Mutual Pharmaceutical Co. v. Bartlett

Supreme Court Case involving: pharmaceuticalsFDA regulationmedical industry

Background: In 2004, a New Hampshire woman, Karen Bartlett, took Mutual Pharmaceutical Co.’s generic non-steroidal anti-inflammatory drug, sulindac. Bartlett suffered a known, but rare, skin hypersensitivity reaction. It was extremely severe and ultimately left here severely disfigured as two-thirds of her body was covered in burn-like lesions and even after 12 eye surgeries she is nearly blind.

At the time she was prescribed the drug, its label did not contain any specific warning about the serious skin reaction. Later the FDA required this warning be on the drug label. Bartlett sued the drug company under New Hampshire state law for “failure-to-warn” and “design-defect “claims. The District Court dismissed the “failure-to-warn” claim after Bartlett’s physician admitted he hadn’t read either the label or an FDA required package insert that warned about the risk of that potential side effect. She was able to go forward with the “design-defect” claim, the New Hampshire law that “requires manufacturers to ensure that the products they design, manufacture, and sell are not ‘unreasonably dangerous.’” She was awarded $21 million dollars.
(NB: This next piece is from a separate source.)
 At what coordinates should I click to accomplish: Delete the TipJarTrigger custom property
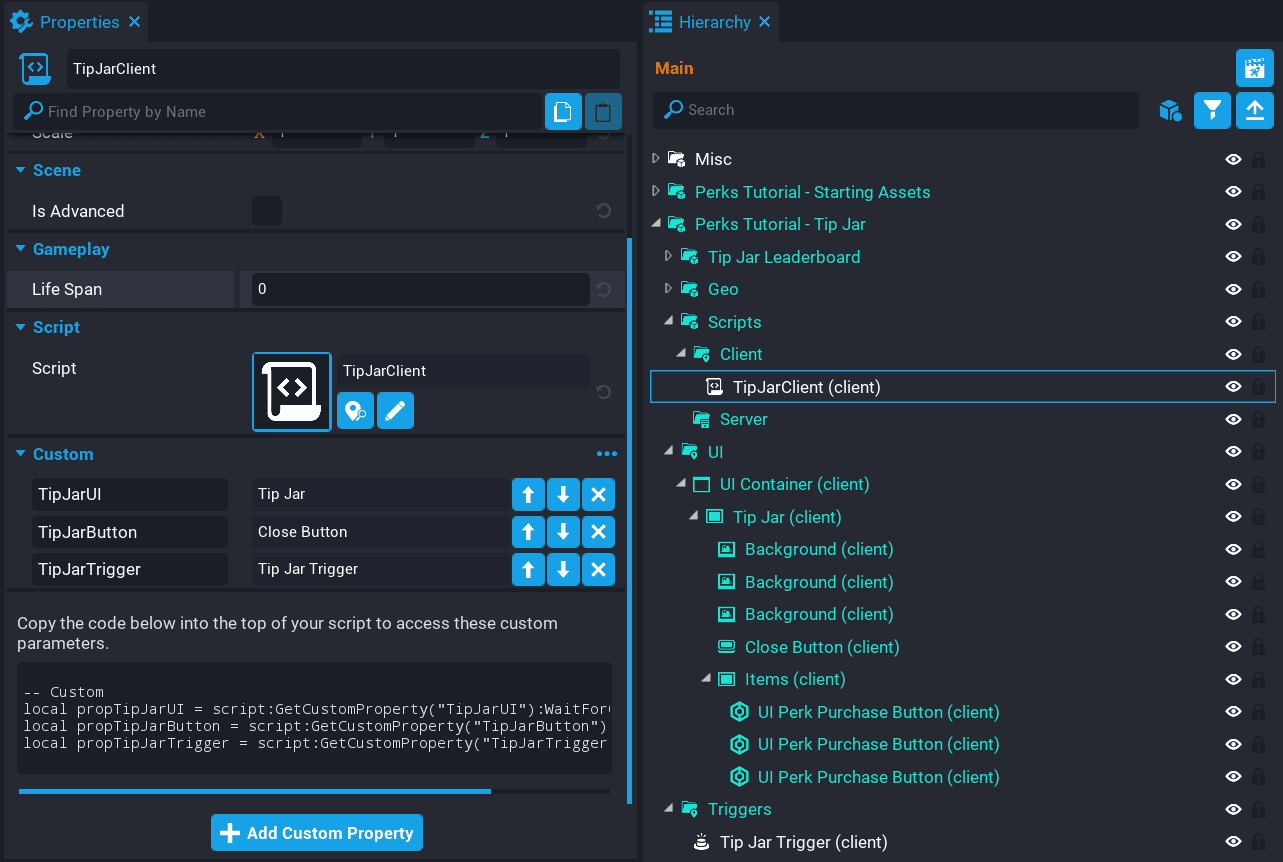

Opinion Summary: In a five to four decision, the Court overturned the award and held that Mutual Pharmaceutical Co. was not liable. The majority found that the New Hampshire law imposes a duty on drug manufacturers to “ensure that the drugs they market are not unreasonably unsafe, and a drug’s safety is evaluated by reference to both its chemical properties and the adequacy of its warnings.” 

Obviously, Mutual couldn’t change the composition of sulindac as it was based on the name-brand drug that had been approved by the FDA. Likewise, federal law prohibits generic drug manufacturers from independently changing drugs’ labels. New Hampshire law was effectively requiring Mutual to violate federal law and the majority maintained that in such a case federal law wins.

For further review.

Implications: Generic manufacturers are given much less of a burden with this ruling. They have to make and sell the same product with the same label as the original drug approved by the FDA. Anyone injured by the drug cannot sue generic drug manufacturers on the ground that the drug is unreasonably dangerous.